Problem to work on
Whatever the records say, give every one of them again exactly.

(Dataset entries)
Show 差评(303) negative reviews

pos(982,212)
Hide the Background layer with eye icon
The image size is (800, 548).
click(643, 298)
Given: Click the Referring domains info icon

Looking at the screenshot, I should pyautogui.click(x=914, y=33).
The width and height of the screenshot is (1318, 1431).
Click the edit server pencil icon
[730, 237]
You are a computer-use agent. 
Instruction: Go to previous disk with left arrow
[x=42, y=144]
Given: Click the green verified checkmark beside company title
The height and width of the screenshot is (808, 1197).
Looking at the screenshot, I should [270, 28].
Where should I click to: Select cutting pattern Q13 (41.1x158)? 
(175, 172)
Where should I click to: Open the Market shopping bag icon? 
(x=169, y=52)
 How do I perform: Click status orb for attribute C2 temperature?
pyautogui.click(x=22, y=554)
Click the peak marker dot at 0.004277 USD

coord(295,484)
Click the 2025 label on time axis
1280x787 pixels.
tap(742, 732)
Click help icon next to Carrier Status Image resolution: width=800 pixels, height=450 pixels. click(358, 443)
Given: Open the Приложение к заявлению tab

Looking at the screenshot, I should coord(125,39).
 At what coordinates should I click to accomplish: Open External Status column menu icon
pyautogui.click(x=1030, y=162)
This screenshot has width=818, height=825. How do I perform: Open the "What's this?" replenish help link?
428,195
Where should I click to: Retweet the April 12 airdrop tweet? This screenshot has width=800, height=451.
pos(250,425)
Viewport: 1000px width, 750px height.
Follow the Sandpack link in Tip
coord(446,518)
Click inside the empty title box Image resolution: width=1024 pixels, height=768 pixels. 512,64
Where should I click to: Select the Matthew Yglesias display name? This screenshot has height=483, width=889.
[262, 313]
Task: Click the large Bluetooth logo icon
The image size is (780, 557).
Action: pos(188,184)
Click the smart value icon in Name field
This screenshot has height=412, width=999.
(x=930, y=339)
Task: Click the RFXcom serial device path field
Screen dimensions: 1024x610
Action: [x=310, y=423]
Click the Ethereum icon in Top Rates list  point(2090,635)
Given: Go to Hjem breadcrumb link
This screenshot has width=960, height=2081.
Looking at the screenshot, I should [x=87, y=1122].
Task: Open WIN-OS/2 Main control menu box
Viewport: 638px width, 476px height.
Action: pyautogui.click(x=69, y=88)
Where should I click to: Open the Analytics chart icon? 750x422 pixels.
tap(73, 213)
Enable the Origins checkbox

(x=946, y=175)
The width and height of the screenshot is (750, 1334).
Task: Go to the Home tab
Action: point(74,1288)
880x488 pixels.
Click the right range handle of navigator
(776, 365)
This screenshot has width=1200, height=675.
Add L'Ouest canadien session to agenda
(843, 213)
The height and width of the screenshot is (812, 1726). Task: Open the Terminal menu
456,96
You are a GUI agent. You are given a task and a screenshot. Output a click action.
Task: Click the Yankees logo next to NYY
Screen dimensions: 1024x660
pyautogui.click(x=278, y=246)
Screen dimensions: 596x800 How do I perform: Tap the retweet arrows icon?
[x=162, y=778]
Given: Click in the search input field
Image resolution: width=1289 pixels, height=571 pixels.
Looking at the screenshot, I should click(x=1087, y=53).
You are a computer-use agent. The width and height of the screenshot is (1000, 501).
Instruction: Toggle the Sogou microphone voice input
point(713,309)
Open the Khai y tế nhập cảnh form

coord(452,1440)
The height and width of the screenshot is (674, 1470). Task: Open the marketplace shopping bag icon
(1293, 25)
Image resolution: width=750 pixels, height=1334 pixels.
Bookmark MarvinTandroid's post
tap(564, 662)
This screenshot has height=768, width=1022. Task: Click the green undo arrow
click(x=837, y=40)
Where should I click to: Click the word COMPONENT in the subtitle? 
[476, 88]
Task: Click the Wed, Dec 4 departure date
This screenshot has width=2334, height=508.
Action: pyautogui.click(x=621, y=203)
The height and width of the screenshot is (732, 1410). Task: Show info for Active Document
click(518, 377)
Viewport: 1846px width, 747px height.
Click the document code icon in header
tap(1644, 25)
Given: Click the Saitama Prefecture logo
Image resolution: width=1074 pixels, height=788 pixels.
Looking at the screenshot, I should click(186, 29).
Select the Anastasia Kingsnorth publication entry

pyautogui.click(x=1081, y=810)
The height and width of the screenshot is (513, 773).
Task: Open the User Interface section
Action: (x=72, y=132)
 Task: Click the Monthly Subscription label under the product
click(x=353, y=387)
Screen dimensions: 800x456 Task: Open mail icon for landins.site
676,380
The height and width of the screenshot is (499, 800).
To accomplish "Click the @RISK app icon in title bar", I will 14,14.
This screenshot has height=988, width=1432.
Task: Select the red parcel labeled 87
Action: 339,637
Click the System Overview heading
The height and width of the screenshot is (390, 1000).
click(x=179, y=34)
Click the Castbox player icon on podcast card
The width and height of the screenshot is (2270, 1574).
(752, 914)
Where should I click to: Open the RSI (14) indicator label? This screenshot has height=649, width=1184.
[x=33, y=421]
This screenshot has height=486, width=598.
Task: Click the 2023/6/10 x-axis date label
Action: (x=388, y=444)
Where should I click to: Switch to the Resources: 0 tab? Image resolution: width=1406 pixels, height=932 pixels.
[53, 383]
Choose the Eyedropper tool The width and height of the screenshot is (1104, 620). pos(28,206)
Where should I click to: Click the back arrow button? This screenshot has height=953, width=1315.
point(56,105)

Response to the exercise
Show 差评(303) negative reviews

pos(982,212)
Hide the Background layer with eye icon
The image size is (800, 548).
click(643, 298)
Given: Click the Referring domains info icon

Looking at the screenshot, I should pyautogui.click(x=914, y=33).
The width and height of the screenshot is (1318, 1431).
Click the edit server pencil icon
[730, 237]
You are a computer-use agent. 
Instruction: Go to previous disk with left arrow
[x=42, y=144]
Given: Click the green verified checkmark beside company title
The height and width of the screenshot is (808, 1197).
Looking at the screenshot, I should [270, 28].
Where should I click to: Select cutting pattern Q13 (41.1x158)? 
(175, 172)
Where should I click to: Open the Market shopping bag icon? 
(x=169, y=52)
 How do I perform: Click status orb for attribute C2 temperature?
pyautogui.click(x=22, y=554)
Click the peak marker dot at 0.004277 USD

coord(295,484)
Click the 2025 label on time axis
1280x787 pixels.
tap(742, 732)
Click help icon next to Carrier Status Image resolution: width=800 pixels, height=450 pixels. click(358, 443)
Given: Open the Приложение к заявлению tab

Looking at the screenshot, I should coord(125,39).
 At what coordinates should I click to accomplish: Open External Status column menu icon
pyautogui.click(x=1030, y=162)
This screenshot has width=818, height=825. How do I perform: Open the "What's this?" replenish help link?
428,195
Where should I click to: Retweet the April 12 airdrop tweet? This screenshot has width=800, height=451.
pos(250,425)
Viewport: 1000px width, 750px height.
Follow the Sandpack link in Tip
coord(446,518)
Click inside the empty title box Image resolution: width=1024 pixels, height=768 pixels. 512,64
Where should I click to: Select the Matthew Yglesias display name? This screenshot has height=483, width=889.
[262, 313]
Task: Click the large Bluetooth logo icon
The image size is (780, 557).
Action: pos(188,184)
Click the smart value icon in Name field
This screenshot has height=412, width=999.
(x=930, y=339)
Task: Click the RFXcom serial device path field
Screen dimensions: 1024x610
Action: [x=310, y=423]
Click the Ethereum icon in Top Rates list  point(2090,635)
Given: Go to Hjem breadcrumb link
This screenshot has width=960, height=2081.
Looking at the screenshot, I should [x=87, y=1122].
Task: Open WIN-OS/2 Main control menu box
Viewport: 638px width, 476px height.
Action: pyautogui.click(x=69, y=88)
Where should I click to: Open the Analytics chart icon? 750x422 pixels.
tap(73, 213)
Enable the Origins checkbox

(x=946, y=175)
The width and height of the screenshot is (750, 1334).
Task: Go to the Home tab
Action: point(74,1288)
880x488 pixels.
Click the right range handle of navigator
(776, 365)
This screenshot has width=1200, height=675.
Add L'Ouest canadien session to agenda
(843, 213)
The height and width of the screenshot is (812, 1726). Task: Open the Terminal menu
456,96
You are a GUI agent. You are given a task and a screenshot. Output a click action.
Task: Click the Yankees logo next to NYY
Screen dimensions: 1024x660
pyautogui.click(x=278, y=246)
Screen dimensions: 596x800 How do I perform: Tap the retweet arrows icon?
[x=162, y=778]
Given: Click in the search input field
Image resolution: width=1289 pixels, height=571 pixels.
Looking at the screenshot, I should click(x=1087, y=53).
You are a computer-use agent. The width and height of the screenshot is (1000, 501).
Instruction: Toggle the Sogou microphone voice input
point(713,309)
Open the Khai y tế nhập cảnh form

coord(452,1440)
The height and width of the screenshot is (674, 1470). Task: Open the marketplace shopping bag icon
(1293, 25)
Image resolution: width=750 pixels, height=1334 pixels.
Bookmark MarvinTandroid's post
tap(564, 662)
This screenshot has height=768, width=1022. Task: Click the green undo arrow
click(x=837, y=40)
Where should I click to: Click the word COMPONENT in the subtitle? 
[476, 88]
Task: Click the Wed, Dec 4 departure date
This screenshot has width=2334, height=508.
Action: pyautogui.click(x=621, y=203)
The height and width of the screenshot is (732, 1410). Task: Show info for Active Document
click(518, 377)
Viewport: 1846px width, 747px height.
Click the document code icon in header
tap(1644, 25)
Given: Click the Saitama Prefecture logo
Image resolution: width=1074 pixels, height=788 pixels.
Looking at the screenshot, I should click(186, 29).
Select the Anastasia Kingsnorth publication entry

pyautogui.click(x=1081, y=810)
The height and width of the screenshot is (513, 773).
Task: Open the User Interface section
Action: (x=72, y=132)
 Task: Click the Monthly Subscription label under the product
click(x=353, y=387)
Screen dimensions: 800x456 Task: Open mail icon for landins.site
676,380
The height and width of the screenshot is (499, 800).
To accomplish "Click the @RISK app icon in title bar", I will 14,14.
This screenshot has height=988, width=1432.
Task: Select the red parcel labeled 87
Action: 339,637
Click the System Overview heading
The height and width of the screenshot is (390, 1000).
click(x=179, y=34)
Click the Castbox player icon on podcast card
The width and height of the screenshot is (2270, 1574).
(752, 914)
Where should I click to: Open the RSI (14) indicator label? This screenshot has height=649, width=1184.
[x=33, y=421]
This screenshot has height=486, width=598.
Task: Click the 2023/6/10 x-axis date label
Action: (x=388, y=444)
Where should I click to: Switch to the Resources: 0 tab? Image resolution: width=1406 pixels, height=932 pixels.
[53, 383]
Choose the Eyedropper tool The width and height of the screenshot is (1104, 620). pos(28,206)
Where should I click to: Click the back arrow button? This screenshot has height=953, width=1315.
point(56,105)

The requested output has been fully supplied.